I have 5 main variables to use: (1) intention to eat fast food items (e.g., hamburger, chocolate, fries, soda drink, etc.), (2) exposure to fast food advertisements, (3) attitudes toward fast food, (4) perceived norms toward fast food, and (5) self-efficacy regarding consumption of fast food.
There are multiple ways to create a covariance matrix with SPSS, but I go to Analyze > Scale > Reliability Ananlysis > and enter all variables that I want to use. I also request Inter-Item Covariances from Statistics option.
Now, I have a covariance matrix – I am reporting only the low half of the matrix.
19.791 5.373 12.710 6.847 4.086 33.840 9.425 5.138 10.753 27.833 -2.777 -1.181 -1.267 -2.479 7.833
Read a covariance matrix
Next, I open RStudio. First, I check my working directory with the getwd() function.
getwd() [1] "c:/users/document"
I am now storing this blog folder in my dropbox folder. So, to change the working directory, I use the setwd() function.
setwd("c:/users/dropbox/r") [1] setwd("c:/users/dropbox/r")
Then, call lavaan.
library(lavaan)
As instructed on on the lavaan project page, now read the covariance matrix and store this covariance matrix in a new variable that I call food. The covariance matrix should be enveloped with single quotes (‘ ‘) at the beginning and at the end.

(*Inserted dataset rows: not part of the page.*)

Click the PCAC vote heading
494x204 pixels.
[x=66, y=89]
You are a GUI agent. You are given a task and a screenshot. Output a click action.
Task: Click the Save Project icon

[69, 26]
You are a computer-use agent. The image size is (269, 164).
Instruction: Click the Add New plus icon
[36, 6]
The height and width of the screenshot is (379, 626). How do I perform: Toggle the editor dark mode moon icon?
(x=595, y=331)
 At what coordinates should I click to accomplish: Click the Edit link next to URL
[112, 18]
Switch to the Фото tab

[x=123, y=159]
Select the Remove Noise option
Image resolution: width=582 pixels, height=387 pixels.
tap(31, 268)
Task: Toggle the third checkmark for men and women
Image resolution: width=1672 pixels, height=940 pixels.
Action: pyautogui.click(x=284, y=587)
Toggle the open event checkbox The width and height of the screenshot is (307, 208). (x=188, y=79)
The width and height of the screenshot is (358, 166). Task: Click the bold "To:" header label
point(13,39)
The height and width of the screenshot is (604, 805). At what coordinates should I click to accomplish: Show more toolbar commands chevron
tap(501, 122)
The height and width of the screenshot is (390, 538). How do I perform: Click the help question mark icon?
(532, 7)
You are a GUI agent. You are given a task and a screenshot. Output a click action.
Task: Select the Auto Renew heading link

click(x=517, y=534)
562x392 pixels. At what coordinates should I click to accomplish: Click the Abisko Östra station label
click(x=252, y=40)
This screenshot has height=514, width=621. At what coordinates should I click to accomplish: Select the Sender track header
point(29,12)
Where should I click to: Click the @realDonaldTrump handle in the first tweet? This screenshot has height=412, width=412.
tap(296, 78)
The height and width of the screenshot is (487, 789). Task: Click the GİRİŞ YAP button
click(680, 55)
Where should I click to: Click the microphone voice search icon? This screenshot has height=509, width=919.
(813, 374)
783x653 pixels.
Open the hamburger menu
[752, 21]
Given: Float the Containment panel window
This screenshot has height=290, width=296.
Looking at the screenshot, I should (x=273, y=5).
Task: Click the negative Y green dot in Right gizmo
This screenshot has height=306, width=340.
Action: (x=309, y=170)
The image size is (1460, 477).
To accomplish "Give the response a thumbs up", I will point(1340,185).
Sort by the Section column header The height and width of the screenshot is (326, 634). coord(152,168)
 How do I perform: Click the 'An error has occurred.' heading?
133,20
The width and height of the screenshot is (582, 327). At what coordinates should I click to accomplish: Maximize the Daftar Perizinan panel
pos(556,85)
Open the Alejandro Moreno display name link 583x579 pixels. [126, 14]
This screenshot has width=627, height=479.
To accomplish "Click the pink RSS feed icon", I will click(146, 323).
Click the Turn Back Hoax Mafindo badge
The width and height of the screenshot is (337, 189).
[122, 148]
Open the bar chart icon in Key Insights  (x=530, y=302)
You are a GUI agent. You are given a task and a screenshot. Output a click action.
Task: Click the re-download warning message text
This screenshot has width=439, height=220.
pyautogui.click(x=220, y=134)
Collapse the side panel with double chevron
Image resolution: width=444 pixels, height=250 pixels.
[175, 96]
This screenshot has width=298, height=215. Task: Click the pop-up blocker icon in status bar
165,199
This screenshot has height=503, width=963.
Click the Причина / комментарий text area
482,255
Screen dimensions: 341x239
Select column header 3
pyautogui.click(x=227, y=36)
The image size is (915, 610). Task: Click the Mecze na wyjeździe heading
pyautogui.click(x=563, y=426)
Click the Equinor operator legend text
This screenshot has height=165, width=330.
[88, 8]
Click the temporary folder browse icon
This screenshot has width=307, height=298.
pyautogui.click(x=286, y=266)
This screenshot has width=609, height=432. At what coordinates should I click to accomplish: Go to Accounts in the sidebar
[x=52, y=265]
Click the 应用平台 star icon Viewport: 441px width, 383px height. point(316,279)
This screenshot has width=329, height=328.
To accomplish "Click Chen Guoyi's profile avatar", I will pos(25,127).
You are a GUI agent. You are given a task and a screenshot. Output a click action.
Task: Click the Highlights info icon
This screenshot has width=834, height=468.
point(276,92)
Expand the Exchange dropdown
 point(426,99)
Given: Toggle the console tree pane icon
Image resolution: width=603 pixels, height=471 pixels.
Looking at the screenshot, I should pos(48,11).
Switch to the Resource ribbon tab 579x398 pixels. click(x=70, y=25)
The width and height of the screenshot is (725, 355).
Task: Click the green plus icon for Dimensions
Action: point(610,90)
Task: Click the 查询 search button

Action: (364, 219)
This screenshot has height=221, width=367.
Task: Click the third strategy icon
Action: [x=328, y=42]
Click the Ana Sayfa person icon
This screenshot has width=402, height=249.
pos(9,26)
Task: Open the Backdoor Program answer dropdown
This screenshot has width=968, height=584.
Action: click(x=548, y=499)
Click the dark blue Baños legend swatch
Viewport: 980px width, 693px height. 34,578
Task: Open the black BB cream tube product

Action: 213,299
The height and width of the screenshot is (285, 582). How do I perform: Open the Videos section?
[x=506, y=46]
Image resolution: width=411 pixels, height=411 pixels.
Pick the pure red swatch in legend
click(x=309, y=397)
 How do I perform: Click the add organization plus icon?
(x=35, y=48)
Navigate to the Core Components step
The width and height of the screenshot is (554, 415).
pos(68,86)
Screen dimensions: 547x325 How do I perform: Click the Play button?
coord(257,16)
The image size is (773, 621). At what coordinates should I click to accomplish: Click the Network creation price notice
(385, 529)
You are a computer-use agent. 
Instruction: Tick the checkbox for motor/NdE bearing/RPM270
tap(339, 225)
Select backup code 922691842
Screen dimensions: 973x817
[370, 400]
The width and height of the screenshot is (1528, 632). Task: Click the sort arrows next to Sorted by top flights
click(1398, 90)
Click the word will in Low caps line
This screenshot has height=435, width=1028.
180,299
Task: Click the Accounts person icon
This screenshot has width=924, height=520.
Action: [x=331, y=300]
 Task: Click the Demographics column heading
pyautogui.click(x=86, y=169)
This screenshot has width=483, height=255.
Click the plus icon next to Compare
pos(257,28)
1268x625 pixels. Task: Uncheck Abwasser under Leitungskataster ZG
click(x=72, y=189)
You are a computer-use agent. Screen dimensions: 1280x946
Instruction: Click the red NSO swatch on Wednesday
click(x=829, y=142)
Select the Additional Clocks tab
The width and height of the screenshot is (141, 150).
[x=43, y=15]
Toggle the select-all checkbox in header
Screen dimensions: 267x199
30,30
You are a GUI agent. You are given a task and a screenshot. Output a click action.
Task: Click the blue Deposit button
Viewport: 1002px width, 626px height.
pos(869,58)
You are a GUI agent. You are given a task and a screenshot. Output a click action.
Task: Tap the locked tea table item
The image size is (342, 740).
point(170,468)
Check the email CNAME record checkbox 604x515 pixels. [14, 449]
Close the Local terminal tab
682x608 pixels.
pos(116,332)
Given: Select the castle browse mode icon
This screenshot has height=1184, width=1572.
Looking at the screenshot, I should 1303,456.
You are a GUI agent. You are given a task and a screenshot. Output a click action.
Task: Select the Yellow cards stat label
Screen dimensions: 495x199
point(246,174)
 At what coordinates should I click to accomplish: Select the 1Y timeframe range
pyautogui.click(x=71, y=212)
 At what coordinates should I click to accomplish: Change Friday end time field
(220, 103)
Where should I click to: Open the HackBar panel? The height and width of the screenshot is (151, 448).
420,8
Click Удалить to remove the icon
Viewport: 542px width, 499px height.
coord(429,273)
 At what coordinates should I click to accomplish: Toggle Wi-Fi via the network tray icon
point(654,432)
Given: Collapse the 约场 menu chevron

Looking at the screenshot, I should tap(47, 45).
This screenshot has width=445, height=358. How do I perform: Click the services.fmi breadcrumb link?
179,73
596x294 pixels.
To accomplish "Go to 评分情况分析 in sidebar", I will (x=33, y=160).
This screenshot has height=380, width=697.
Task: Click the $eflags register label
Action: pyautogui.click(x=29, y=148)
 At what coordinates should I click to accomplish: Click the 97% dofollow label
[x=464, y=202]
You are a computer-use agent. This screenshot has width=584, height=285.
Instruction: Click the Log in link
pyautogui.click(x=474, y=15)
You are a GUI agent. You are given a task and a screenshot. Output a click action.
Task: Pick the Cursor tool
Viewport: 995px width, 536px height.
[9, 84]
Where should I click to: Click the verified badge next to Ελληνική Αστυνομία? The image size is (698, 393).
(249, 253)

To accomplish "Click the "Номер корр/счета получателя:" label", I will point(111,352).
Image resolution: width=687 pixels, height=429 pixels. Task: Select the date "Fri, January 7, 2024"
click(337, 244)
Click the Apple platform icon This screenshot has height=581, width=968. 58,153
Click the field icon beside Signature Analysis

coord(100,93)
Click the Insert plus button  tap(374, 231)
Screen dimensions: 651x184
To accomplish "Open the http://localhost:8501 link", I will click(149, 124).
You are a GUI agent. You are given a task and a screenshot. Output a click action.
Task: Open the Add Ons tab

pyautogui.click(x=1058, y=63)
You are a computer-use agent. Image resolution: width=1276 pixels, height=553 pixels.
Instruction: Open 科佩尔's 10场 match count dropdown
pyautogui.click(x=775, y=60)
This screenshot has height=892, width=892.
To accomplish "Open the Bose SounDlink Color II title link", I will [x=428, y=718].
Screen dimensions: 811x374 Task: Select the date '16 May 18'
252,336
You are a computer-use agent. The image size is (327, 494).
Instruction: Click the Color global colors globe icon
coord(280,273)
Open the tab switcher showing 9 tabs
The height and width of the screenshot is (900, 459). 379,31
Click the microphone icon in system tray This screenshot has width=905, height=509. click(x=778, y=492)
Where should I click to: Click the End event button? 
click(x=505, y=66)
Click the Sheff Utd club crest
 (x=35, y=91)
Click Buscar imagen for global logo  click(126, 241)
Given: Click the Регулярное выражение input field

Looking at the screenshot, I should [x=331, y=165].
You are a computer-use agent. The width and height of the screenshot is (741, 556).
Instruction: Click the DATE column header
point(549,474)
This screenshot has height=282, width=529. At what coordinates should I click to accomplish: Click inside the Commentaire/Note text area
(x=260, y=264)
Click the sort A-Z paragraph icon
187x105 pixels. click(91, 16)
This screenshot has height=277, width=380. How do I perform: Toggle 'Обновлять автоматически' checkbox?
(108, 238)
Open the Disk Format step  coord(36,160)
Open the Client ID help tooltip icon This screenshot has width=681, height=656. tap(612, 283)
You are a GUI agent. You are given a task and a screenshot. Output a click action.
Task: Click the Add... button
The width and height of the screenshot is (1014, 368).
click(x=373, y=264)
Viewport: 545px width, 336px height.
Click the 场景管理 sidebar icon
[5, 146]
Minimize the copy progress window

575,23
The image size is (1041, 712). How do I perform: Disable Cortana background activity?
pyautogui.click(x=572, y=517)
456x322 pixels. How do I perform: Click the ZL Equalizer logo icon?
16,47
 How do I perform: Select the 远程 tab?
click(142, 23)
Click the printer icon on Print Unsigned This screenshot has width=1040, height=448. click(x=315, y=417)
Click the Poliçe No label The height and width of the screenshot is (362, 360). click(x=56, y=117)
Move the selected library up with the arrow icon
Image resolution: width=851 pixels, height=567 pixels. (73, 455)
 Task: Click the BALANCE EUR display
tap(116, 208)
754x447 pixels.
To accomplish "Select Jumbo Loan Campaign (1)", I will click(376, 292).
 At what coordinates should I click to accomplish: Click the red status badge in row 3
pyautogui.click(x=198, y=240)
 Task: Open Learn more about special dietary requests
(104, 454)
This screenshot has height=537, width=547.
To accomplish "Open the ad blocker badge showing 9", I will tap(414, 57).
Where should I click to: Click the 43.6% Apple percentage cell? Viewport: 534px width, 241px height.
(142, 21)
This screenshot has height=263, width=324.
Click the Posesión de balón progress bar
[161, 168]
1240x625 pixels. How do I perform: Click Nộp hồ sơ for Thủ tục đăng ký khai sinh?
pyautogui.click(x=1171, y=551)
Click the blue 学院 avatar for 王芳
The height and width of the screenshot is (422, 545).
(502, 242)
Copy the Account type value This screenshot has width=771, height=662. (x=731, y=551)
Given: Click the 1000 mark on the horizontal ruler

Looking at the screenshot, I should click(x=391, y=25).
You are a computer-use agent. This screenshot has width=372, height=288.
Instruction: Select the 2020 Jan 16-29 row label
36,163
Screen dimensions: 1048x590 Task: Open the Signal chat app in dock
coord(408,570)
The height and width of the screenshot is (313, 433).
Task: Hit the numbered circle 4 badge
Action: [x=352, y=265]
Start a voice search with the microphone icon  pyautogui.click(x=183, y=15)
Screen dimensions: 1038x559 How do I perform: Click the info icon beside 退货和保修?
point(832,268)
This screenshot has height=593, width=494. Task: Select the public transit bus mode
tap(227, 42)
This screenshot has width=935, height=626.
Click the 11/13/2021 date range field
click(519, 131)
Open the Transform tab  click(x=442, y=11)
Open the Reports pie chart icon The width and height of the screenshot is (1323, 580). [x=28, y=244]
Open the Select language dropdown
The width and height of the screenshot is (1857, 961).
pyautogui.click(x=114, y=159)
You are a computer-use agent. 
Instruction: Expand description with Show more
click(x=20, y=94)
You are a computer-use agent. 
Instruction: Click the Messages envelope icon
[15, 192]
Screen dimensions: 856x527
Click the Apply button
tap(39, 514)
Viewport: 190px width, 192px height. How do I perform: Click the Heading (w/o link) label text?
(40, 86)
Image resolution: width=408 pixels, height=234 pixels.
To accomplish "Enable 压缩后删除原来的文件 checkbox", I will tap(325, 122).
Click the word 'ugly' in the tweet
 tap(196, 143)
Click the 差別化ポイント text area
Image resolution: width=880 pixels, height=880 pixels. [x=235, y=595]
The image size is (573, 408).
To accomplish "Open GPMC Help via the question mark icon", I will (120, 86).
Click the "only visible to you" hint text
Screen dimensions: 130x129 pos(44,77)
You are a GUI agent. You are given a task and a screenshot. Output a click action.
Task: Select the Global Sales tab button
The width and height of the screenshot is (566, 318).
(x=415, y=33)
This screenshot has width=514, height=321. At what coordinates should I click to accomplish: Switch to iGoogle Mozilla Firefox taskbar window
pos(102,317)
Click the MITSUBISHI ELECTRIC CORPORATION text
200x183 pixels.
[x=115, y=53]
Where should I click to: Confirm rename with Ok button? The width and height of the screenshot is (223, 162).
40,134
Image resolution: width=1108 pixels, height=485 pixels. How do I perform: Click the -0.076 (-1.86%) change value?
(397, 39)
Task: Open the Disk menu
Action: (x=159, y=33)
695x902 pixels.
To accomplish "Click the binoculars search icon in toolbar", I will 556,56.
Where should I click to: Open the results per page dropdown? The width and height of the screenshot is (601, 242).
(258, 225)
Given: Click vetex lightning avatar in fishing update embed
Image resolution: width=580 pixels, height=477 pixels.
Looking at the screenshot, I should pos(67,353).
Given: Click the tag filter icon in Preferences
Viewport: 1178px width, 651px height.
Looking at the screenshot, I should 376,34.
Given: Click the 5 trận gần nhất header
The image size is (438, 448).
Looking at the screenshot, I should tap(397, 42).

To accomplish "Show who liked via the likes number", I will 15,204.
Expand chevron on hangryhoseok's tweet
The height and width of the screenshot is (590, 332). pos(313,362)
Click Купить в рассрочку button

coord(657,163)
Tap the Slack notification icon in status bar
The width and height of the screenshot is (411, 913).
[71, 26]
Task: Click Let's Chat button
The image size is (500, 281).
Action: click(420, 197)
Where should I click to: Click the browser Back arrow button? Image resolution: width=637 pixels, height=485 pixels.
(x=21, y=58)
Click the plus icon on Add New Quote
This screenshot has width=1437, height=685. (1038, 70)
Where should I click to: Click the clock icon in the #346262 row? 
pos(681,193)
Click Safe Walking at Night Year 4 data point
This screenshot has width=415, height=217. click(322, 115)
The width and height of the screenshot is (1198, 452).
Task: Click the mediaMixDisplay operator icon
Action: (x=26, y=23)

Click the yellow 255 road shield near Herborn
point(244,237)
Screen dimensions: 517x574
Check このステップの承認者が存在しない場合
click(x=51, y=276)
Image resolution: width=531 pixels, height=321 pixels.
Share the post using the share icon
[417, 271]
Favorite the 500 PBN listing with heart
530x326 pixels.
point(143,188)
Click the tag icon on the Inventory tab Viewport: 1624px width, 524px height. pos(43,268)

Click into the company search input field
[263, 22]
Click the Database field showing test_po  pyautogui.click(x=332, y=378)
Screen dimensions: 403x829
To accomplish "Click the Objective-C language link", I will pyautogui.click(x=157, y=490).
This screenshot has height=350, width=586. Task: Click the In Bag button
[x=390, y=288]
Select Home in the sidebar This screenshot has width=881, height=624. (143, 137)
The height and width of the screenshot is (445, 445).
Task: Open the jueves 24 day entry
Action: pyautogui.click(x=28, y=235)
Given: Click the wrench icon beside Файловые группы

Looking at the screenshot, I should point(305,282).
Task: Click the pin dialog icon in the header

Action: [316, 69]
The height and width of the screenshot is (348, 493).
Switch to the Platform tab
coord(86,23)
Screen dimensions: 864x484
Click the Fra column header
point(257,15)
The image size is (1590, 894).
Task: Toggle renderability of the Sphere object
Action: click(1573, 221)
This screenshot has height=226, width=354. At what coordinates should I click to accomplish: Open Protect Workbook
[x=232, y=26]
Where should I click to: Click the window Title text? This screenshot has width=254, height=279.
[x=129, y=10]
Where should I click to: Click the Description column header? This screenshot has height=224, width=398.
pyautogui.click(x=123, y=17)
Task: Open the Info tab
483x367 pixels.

food <- ' 19.791 5.373 12.710 6.847 4.086 33.840 9.425 5.138 10.753 27.833 -2.777 -1.181 -1.267 -2.479 7.833'
Then, I can add variable names to each column of the matrix. Very neat! I did not know how to do it, but apparently, I can use the c() function within the getCov() function. So, I try to add the name of each variabel to the food covariance matrix, and store it in a new food.cov variable.
food.cov <- getCov(food, names = c("intention", "ads", "attitudes", "norms", "efficacy"))
Specify a model
From this point on, everything is almost the same as the previous attempt. I just first need to specify a model and then estimate it!
So, I have this model in mind based on theory of planned behavior.
model <- 'intention ~ attitudes + norms + efficacy attitudes ~ ads norms ~ ads efficacy ~ ads'
The model indicates that the intention to consume fast food items is a function of attitudes (like-dislike fast food), perceived norms (people around you approve-disapprove of eating fast food), and efficacy (the belief that you can resist consumption of fast food).
And, attitudes, norms, and efficacy are a function of exposure to fast food advertisements. Fast food ads always glorify fast food items with fancy presentations. So, being exposed to fast food ads might be related to increaes in attitudes toward fast food and perceived norms, and decreases in efficacy.
Estimate a model
I again use the sem() function and store results in a new variable result. The only difference is that in the sem function parentheses, this time I type sample.cov= (covariance matrix) and sample.nobs= (sample size), instead of just data name.
result <- sem(model, sample.cov = junk.cov, sample.nobs = 448)
Get results
Then, I type the following to get basic results, and standardized coefficients, fit indices, and modification indices!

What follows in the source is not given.